(Stored records)

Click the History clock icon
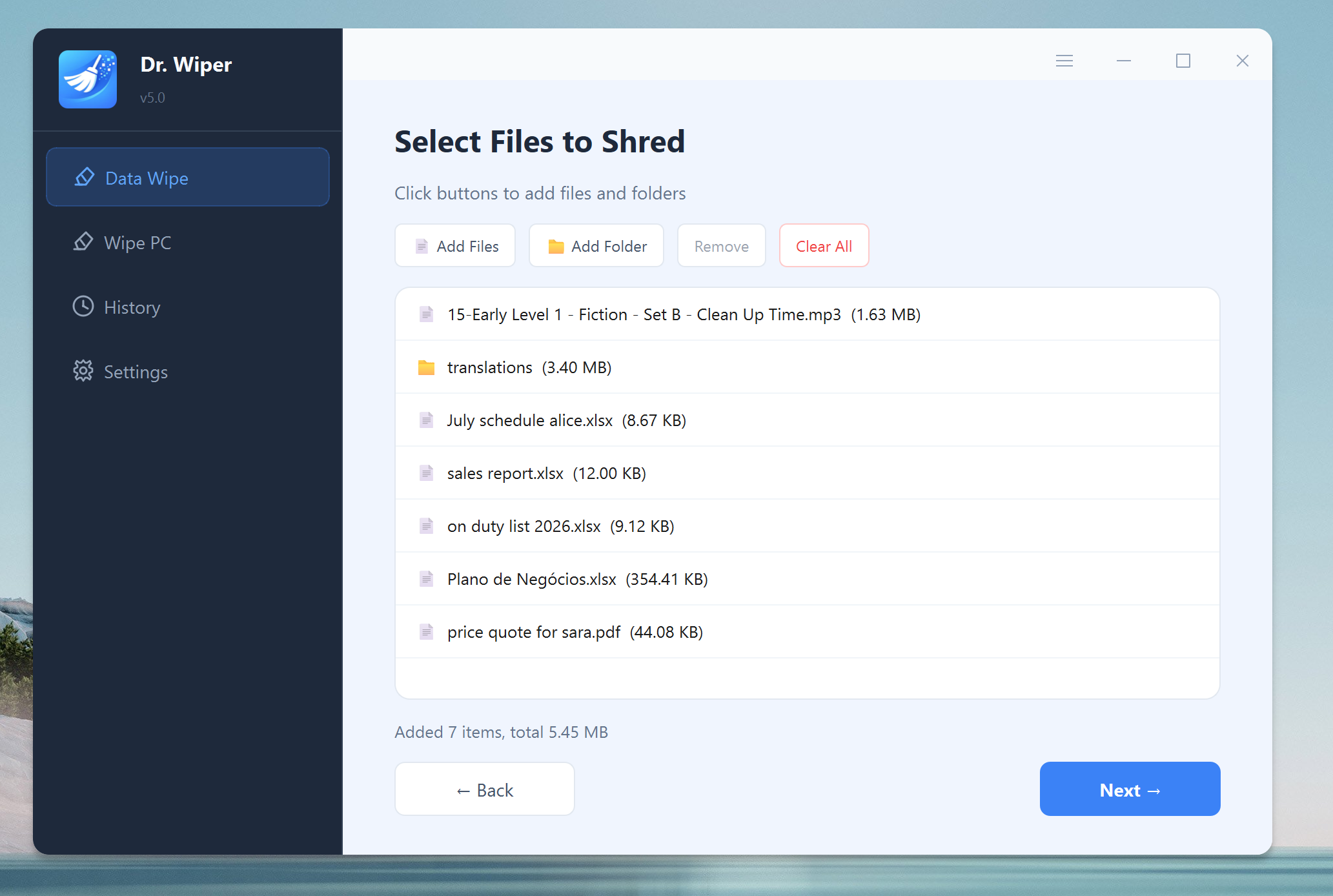 [x=83, y=307]
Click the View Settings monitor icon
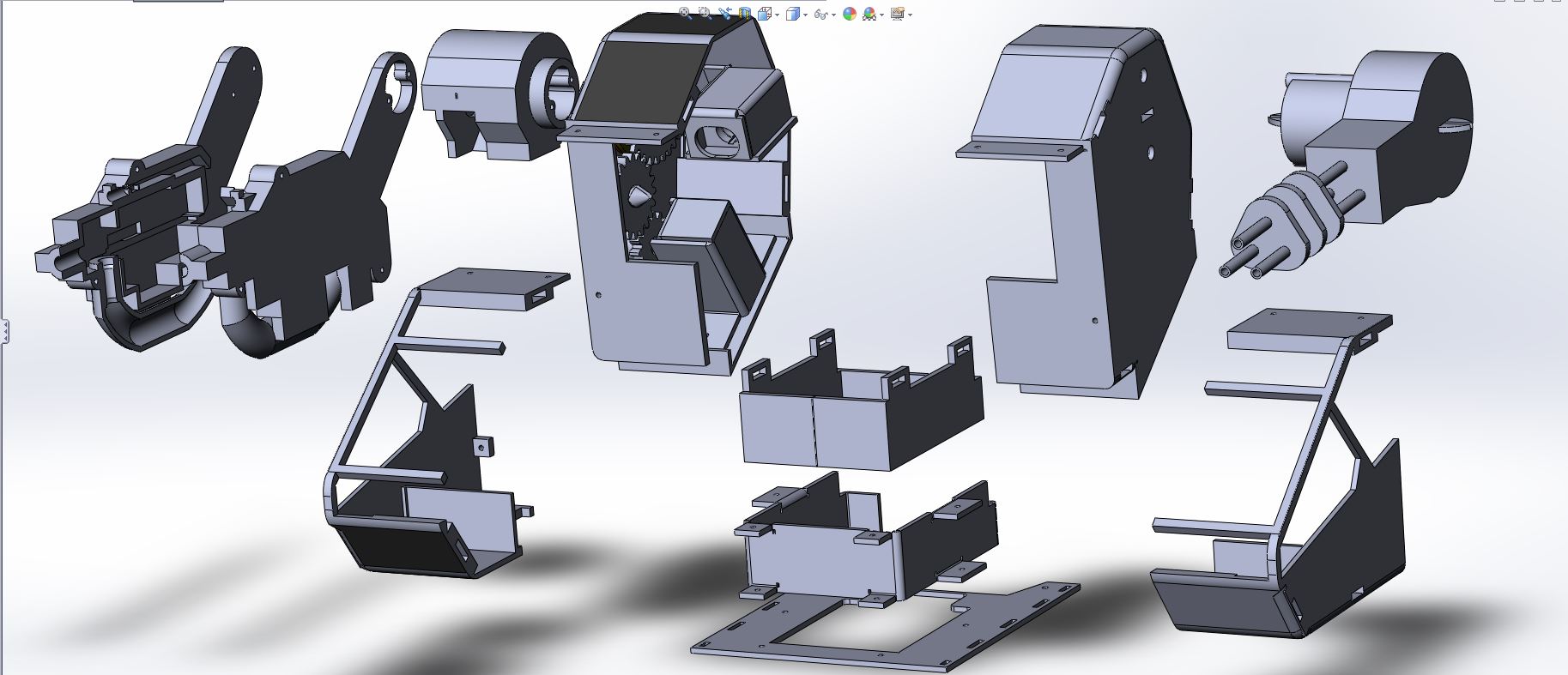Viewport: 1568px width, 675px height. coord(898,14)
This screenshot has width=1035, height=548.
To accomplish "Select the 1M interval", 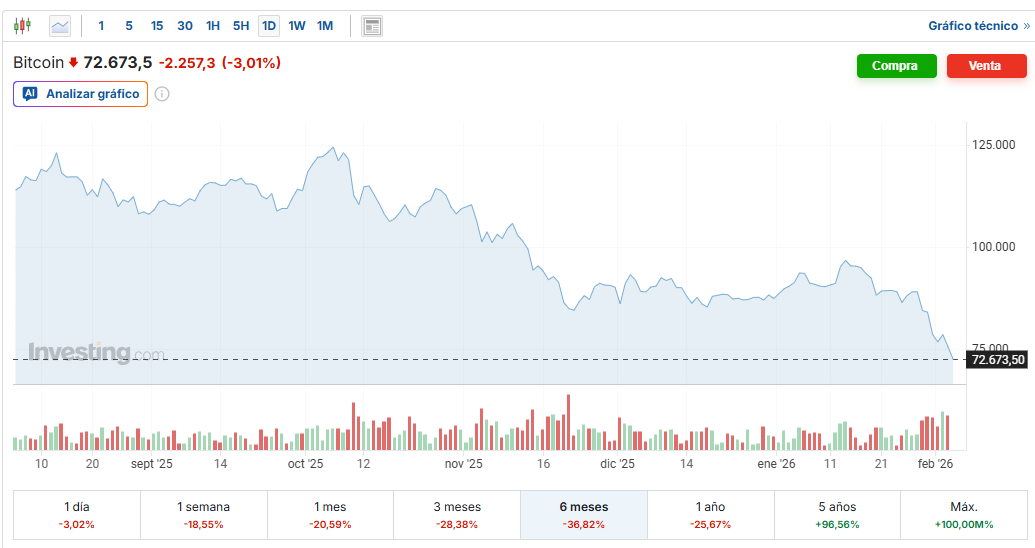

◆ WHAT IS EXPECTED
Skipping all images, print the data above a second time exactly.

◆ EXERCISE OUTPUT
Click the History clock icon
 [x=83, y=307]
Click the View Settings monitor icon
Viewport: 1568px width, 675px height. coord(898,14)
This screenshot has width=1035, height=548.
To accomplish "Select the 1M interval", 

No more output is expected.